Coronavirus: Few people develop 'potent level' of antibodies from COVID-19, reinfection could be much worse - study

Few people who contract COVID-19 develop a "potent level" of  antibodies against the disease, worrying new research has found.

And in some cases, the antibodies the body produces might actually help the virus infect you a second time.

Researchers in China examined blood serum from 26 COVID-19 patients, measuring the antibody response their immune systems had produced against SARS-CoV-2, the virus responsible for COVID-19.

While 21 of the recovered patients - 80.7 percent - had mounted a "strong response", "only a small portion of patients elicited a potent level of neutralisation activity".

Neutralising antibodies are the kind that can stop viruses from infecting cells. 

"Three to four weeks after hospital discharge, the neutralising activity of antibodies from recovered patients declined significantly, suggesting that recovered COVID-19 patients might be susceptible to reinfection with SARS-CoV-2," the study, published in journal PLOS Pathogens, said

Those who suffered particularly bad infections were less likely to be left with strong antibodies when they recovered. 

"Severe COVID-19 patients had a large amount of non-neutralising antibodies, which may contribute to antibody-dependent enhancement of infection."

Non-neutralising antibodies can't stop a virus from infecting other cells. They're not useless though - they can still attach themselves to viruses, marking them as intruders so other types of immune cells know which to target. 

Antibody-dependent enhancement of infection is when a virus ironically uses a weak antibody to gain access to a host cell - even immune cells, which are meant to kill them. Other coronaviruses have been seen doing this, as well as Dengue, influenza and Zika. 

"It is unclear whether clinically recovered patients acquire the protective immunity from reinfection," the study, led by Yuxin Chen of Nanjing University Medical School, said.

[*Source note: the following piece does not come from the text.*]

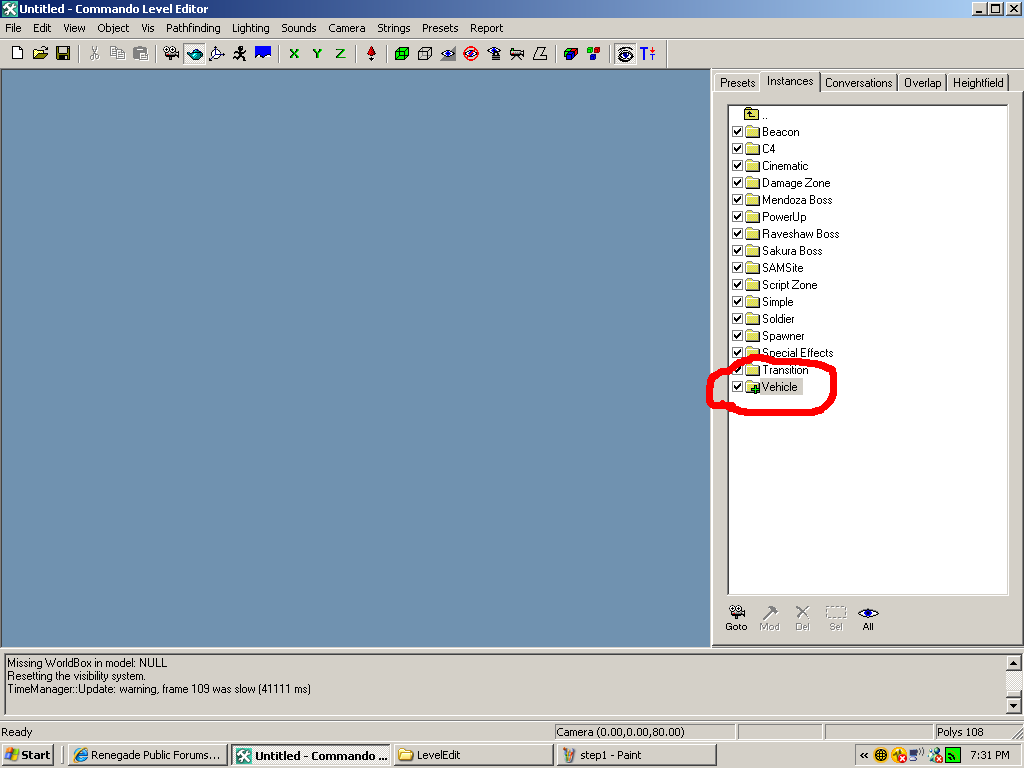
Task: Go up via the parent folder entry
Action: coord(753,115)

"The rapidly declined neutralising activities in COVID-19 clinically recovered patients within 28 days after discharge, [suggests] that the circulating anti-SARS-CoV-2 neutralising antibodies might have a relatively short half-life."

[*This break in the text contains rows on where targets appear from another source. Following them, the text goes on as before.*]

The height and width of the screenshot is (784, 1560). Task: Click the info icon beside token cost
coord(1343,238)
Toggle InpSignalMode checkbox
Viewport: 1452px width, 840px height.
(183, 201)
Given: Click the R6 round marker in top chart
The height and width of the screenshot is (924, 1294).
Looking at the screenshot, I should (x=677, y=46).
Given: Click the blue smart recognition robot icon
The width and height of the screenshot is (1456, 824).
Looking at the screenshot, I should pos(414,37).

The good news is that knowing how the immune system responds to an infection will help scientists develop a vaccine.

"Understanding the adaptive responses where the body makes antibodies that specifically bind to the SARS-CoV-2 among COVID-19 patients provides fundamental information for developing effective treatment and preventive vaccine."

Richard Malley, a paediatric infectious-disease specialist at Boston Children's Hospital in Massachusetts, told Nature last week diseases which can infect people more than once have traditionally been more difficult to develop vaccines for. He also said it raises the possibility a vaccine would only reduce symptoms, rather than prevent infection altogether, possibly turning people into unwitting asymptomatic carriers. 

"They could still serve as an important reservoir of a future spread. We need to understand that better following natural infection and vaccination if we want to get out of this mess."

He noted some existing vaccines require booster shots, which might be the case for COVID-19. 

There have only been a handful of recorded cases of reinfection to date, but scientists say that might only be because the pandemic is still in its early stages, and most of the world is yet to be infected. Some cases have been less severe than the first, but one patient - in Nevada - had much worse symptoms the second time around, evidence of antibody-dependent enhancement.